Казалось, что мгновенно мрачная пелена спала с ее глаз, и это чужое небо, показалось, глянуло на нее приветливо, любовно; Нил не казался таким мутным; высокие пальмы стали красивее; гранитные, задумчивые сфинксы – не такими строгими.
– Да, богоравная Лаодика, почти в Египет, только туда, западнее, ближе к Атланту, где этот гигант держит на своих плечах свод небесный, – отвечал Адирома. – Мы пристали к городу Карфаго, где царицей была прекрасная Дидона.
– Дидона? – неожиданно вмешалась в разговор Херсе, которая до сих пор все молчала. – Она, должно быть, внучка нашего бывшего ливийского царя Дидо, которого разбил фараон Минепта Второй. А каких она лет, добрый Адирома?

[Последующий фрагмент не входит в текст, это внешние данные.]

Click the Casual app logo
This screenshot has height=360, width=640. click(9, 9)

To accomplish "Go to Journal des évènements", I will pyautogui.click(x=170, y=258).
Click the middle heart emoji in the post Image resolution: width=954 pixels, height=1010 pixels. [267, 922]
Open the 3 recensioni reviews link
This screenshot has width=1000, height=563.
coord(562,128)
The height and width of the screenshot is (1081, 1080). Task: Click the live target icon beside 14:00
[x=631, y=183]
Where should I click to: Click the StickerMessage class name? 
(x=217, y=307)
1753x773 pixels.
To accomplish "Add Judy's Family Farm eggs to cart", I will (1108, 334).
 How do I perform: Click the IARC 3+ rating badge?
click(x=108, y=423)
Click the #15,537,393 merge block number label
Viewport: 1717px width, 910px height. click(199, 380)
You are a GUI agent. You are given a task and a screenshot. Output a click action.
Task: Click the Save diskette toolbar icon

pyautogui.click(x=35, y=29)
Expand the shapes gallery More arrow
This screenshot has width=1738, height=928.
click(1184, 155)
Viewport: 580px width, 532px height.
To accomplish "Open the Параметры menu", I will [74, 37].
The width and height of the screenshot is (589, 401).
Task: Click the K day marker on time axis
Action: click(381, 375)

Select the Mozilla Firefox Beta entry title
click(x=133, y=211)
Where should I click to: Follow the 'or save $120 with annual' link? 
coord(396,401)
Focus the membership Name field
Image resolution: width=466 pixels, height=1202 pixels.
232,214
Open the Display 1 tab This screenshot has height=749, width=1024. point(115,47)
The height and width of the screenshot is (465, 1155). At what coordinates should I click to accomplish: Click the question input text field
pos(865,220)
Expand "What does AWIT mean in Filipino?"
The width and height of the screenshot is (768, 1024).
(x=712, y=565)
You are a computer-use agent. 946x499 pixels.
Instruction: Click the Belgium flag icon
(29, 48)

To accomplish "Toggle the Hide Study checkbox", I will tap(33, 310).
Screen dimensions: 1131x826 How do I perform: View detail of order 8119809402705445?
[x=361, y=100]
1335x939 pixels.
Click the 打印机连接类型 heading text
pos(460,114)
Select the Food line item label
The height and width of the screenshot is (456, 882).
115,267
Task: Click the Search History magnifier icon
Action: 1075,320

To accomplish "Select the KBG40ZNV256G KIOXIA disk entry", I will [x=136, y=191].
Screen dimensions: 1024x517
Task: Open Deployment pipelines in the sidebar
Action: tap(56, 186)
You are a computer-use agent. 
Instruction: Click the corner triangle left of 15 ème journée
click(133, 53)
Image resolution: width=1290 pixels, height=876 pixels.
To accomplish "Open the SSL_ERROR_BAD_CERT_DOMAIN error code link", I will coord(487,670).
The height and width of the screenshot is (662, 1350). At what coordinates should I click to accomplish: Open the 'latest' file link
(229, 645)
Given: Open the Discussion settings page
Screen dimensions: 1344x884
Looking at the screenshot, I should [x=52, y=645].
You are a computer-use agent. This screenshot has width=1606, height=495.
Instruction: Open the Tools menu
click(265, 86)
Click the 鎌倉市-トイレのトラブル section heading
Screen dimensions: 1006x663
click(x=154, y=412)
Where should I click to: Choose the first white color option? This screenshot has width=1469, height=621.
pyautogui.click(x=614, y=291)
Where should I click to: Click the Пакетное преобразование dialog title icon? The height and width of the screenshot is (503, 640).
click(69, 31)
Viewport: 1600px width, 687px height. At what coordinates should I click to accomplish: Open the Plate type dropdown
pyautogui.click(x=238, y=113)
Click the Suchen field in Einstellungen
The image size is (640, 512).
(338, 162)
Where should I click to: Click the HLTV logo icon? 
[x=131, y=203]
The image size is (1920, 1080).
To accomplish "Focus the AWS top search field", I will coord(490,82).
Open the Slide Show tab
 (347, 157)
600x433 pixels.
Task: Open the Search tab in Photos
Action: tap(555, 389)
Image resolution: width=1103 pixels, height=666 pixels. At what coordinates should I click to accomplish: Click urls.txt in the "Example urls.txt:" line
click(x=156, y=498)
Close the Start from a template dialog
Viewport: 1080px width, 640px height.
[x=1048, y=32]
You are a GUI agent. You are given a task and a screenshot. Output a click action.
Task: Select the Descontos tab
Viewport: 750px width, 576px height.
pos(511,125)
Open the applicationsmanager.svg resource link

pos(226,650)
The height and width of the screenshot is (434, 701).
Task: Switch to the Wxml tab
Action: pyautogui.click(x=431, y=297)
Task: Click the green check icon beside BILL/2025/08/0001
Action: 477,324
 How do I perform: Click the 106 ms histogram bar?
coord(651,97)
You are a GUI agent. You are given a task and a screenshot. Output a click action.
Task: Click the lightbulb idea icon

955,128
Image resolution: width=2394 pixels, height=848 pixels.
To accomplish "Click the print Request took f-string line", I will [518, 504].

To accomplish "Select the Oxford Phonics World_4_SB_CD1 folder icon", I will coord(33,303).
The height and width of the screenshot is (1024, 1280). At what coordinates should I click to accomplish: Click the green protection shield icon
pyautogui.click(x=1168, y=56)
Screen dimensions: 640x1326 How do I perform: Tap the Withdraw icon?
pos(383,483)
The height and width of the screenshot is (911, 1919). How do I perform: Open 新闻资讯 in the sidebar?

– Лет около двадцати – девятнадцати.
– Так это она: я видела ее мать еще совсем ребенком, она опоясывалась тогда еще поясом младенчества. О боги! Как быстро обращает великий Озирис колесо времени! И у нее уже дочь, царица, – говорила старая Херсе, качая поседевшей головой.
– Где же теперь Эней? – со сдержанным нетерпением спросила Лаодика.
– Не знаю, богоравная дочь Приама, – отвечал Адирома.
– Что же Дидона? – снова спросила Лаодика. – Она приняла вас?
– Не только приняла, но она отдала Энею и себя, и свое царство.
Заметная бледность разлилась по миловидному личику дочери Приама.
– Себя отдала Энею? – спросила она чуть слышно.
– Да, и все царство.
– И он взял ее? – Адирома только по движению побледневших губ Лаодики мог прочесть ее беззвучный вопрос.
– Нет, не взял. Он следовал велениям богов: они повелели ему отплыть в землю италов, к самому краю земли.
– И он отплыл?
– Отплыл, царевна.
– А Дидона? – Голос Лаодики срывался.
– Дидона сожгла себя на костре.
– Как? Что? – Лаодика привстала, вся дрожа.
– Дидона полюбила Энея и не могла перенести разлуки с ним.
Краска медленно возвращалась на бледные щеки Лаодики.
Вечерело. На землю, на Нил, на горы спускались тени ночи. В вечернем воздухе прозвучал медный голос трубы кормчего, и «Восход в Мемфисе» стал поворачивать к берегу, на ночлег.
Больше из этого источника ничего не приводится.